Des presses de Vromant & Co, imprimeurs (p. 17-21).



CROQUIS D’AUDIENCE




À la Chambre, j’ai vu, dans cette même enceinte,
Sous la même coupole où le Peuple et le Roi
Jurèrent de servir la Cause trois fois sainte,
Préférant aux profits leur Honneur et leur Droit,
Sur les mêmes gradins, sur les bancs que l’Absence
Et le Deuil depuis lors ont voués au silence,
J’ai vu des casques luire à la pointe d’acier,
Puis… des faces surgir au galbe émacié.
C’étaient des accusés qu’on amenait par bande
Comparaître devant la justice allemande.
C’étaient des prisonniers, des « bourgeois », des « civils »,
Du devoir accompli victimes volontaires ;
Leurs yeux profondément creusés sous les sourcils,
Graves, dévisageaient les juges militaires,

Épiant le signal, attendant le moment :
Ils allaient donc pouvoir s’expliquer librement !
Enfin ! Après des mois d’angoisse indéfinie,
Des plus cruels tourments endurant l’agonie,
Ballottés nuit et jour de la crainte à l’espoir
Sous le joug policier, — ils allaient donc savoir !
N’avait-on pas offert, comble d’hypocrisie,
Leur délivrance au prix de leur apostasie !

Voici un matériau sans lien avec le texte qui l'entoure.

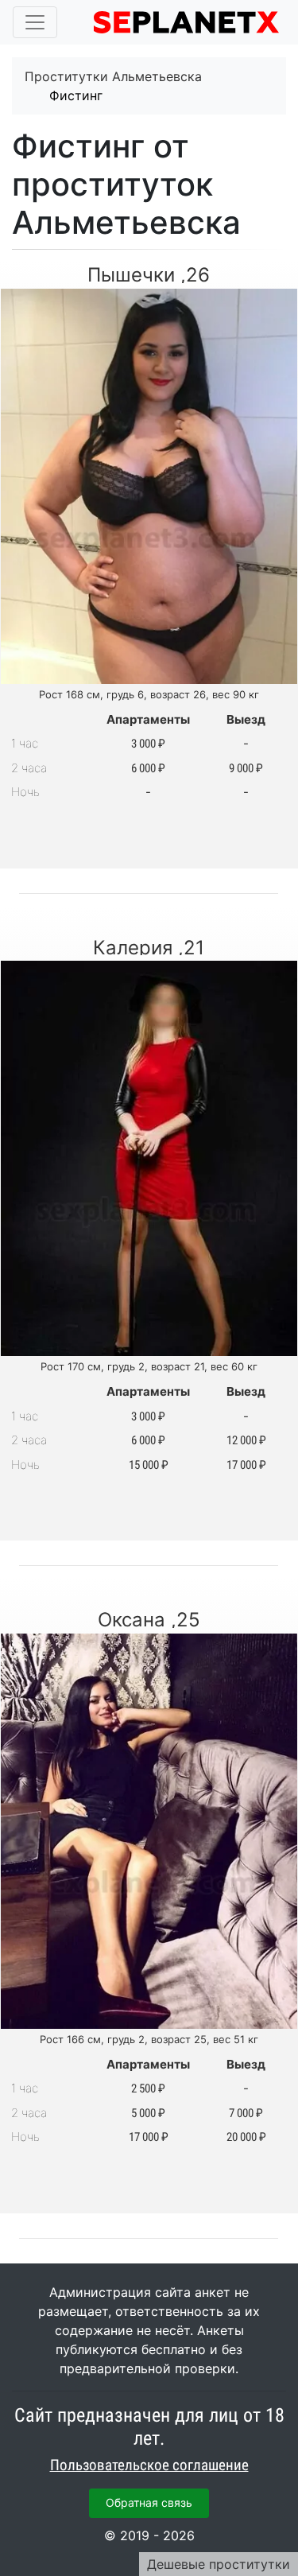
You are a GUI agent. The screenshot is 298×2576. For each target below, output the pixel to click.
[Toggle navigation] (35, 22)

Silence ! Les voici tour à tour appelés,
Les hommes résolus et les femmes viriles,
Et les adolescents pleins d’une ardeur fébrile,
Échangeant des regards de tendresse voilés ;
C’est toute la Patrie, auguste en sa détresse,
Qui, dans cet Hémicycle, à leur appel se dresse,
Et des bustes royaux le marbre immaculé
Reçoit un long salut de leur cœur envolé.
Silence ! Les voici tour à tour à la table
Où siège en grand gala le Conseil redoutable.

— Dites vos noms ? prénoms ? votre religion ?
Catholique sans doute ? Et Flamand ou Wallon ?
— Belge, répond la voix, que le sang-froid maîtrise,
Empreinte d’un mépris égal à la Traîtrise.

— Je vais vous résumer les charges ; écoutez !
Dit le juge en sa langue. — En vain l’oreille écoute.
Ironiques tantôt et tantôt emportés,
Les sons, en frappant l’air, volent jusqu’à la voûte,
Enflés jusqu’à l’injure. Insensible au discours,
L’accusé, sans comprendre, en devine le cours.
À son tour quelque vague interprète ramasse

Les mots disséminés qu’il lui jette à la face
En un français tudesque, avec des éclats tels
Que l’on dirait Wotan foudroyant des mortels.
Ahuri, chaviré, glacé sous l’invective,
Qu’adviendra-t-il tantôt du pauvre à la dérive,
Épuisé de l’assaut dont sa tête est le prix ?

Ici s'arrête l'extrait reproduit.